(Dataset entries)
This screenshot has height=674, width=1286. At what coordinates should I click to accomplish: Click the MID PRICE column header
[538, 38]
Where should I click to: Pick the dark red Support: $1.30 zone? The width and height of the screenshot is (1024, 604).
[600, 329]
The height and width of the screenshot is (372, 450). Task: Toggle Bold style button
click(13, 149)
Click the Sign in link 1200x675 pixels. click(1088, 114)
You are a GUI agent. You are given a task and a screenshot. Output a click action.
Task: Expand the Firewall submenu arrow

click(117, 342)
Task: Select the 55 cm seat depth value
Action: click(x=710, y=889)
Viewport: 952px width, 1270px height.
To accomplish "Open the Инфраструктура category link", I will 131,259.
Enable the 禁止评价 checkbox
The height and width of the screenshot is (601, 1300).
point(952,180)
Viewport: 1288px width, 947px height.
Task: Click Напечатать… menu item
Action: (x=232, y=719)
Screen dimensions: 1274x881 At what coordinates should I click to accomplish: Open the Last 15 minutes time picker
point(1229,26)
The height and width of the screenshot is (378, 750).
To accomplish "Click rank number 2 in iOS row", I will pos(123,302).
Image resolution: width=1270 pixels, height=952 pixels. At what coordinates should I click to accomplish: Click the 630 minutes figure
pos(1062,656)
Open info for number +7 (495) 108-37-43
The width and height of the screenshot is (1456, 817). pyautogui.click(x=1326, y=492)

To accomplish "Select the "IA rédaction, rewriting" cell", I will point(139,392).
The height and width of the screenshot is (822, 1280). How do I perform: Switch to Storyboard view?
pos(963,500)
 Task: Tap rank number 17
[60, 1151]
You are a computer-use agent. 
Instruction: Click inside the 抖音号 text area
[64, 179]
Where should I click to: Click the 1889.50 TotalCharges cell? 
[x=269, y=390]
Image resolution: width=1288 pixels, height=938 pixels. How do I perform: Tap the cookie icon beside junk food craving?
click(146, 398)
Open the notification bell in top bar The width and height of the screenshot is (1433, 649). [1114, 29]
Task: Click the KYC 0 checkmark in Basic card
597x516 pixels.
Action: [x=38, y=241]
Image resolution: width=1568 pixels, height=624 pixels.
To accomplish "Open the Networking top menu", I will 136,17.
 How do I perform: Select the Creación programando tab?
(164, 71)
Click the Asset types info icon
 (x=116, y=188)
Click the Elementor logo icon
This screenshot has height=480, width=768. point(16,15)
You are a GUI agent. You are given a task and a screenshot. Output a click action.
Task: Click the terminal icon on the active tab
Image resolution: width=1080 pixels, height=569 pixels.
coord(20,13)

◆ **Exercise details**: Work through the entries above line by line, counting each one that includes the word "will", and give the final number only.

◆ **Answer to the problem**: 4